I’ve watched people quit diets because they had ice cream on Tuesday. That’s not discipline. That’s self-sabotage dressed up as standards.
Time.
Consistency beats perfection every single time. Every. Single.
Want real-world examples of how this plays out in daily meals? Check out the this post for practical, non-judgy Advice on Nutrition Fhthgoodfood.
Your Plate Is Waiting
I’ve been there. Staring into the fridge. Wondering what counts as “healthy.” Feeling guilty before you even take a bite.
That confusion? It’s not your fault. It’s bad advice.
Overcomplicated rules. And zero real help.
The Advice on Nutrition Fhthgoodfood isn’t about willpower. It’s about structure. The Plate Method works because it’s visual.
Simple. Human.
Half your plate. Non-starchy veggies. Quarter (protein.) Quarter.
Smart carbs.
That’s it. No scales. No apps.
No guilt.
The 80/20 rule backs you up. You don’t have to be perfect. Just consistent.
You want relief. Not another diet. Not more stress.
So here’s your move:
For your very next meal, build your plate using that 1/2–1/4 (1/4) split. Just start there. Right now.

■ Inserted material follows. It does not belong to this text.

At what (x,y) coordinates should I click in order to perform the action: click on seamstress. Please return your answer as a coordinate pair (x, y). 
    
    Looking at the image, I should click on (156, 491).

Ask Oscar Conradostin how they got into healthy eating and nutrition and you'll probably get a longer answer than you expected. The short version: Oscar started doing it, got genuinely hooked, and at some point realized they had accumulated enough hard-won knowledge that it would be a waste not to share it. So they started writing.

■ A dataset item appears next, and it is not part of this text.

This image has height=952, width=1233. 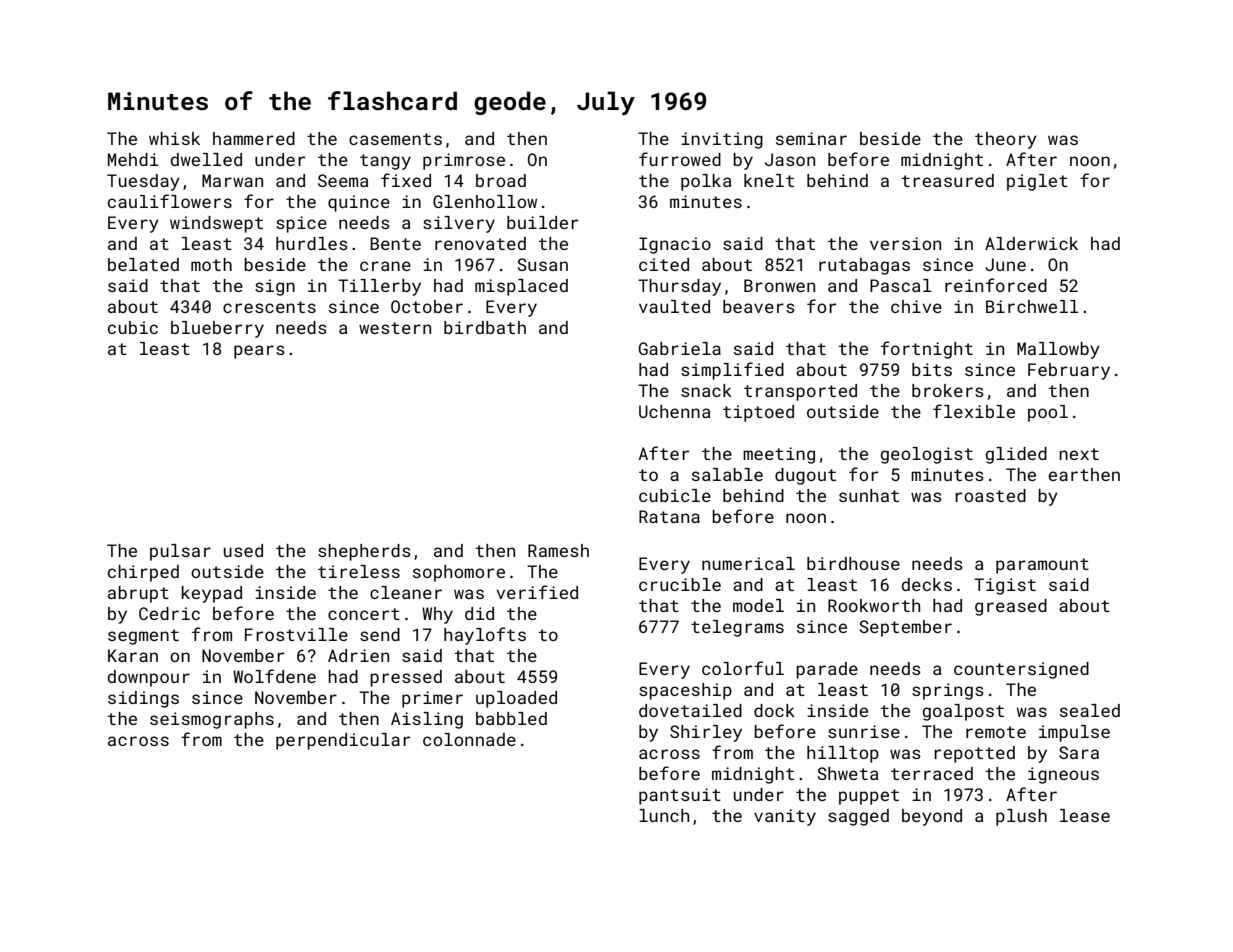 I want to click on abrupt, so click(x=138, y=594).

What makes Oscar worth reading is that they skips the obvious stuff. Nobody needs another surface-level take on Healthy Eating and Nutrition, Cooking Tips and Techniques, Meal Planning and Preparation. What readers actually want is the nuance — the part that only becomes clear after you've made a few mistakes and figured out why. That's the territory Oscar operates in. The writing is direct, occasionally blunt, and always built around what's actually true rather than what sounds good in an article. They has little patience for filler, which means they's pieces tend to be denser with real information than the average post on the same subject.
Oscar doesn't write to impress anyone. They writes because they has things to say that they genuinely thinks people should hear. That motivation — basic as it sounds — produces something noticeably different from content written for clicks or word count. Readers pick up on it. The comments on Oscar's work tend to reflect that.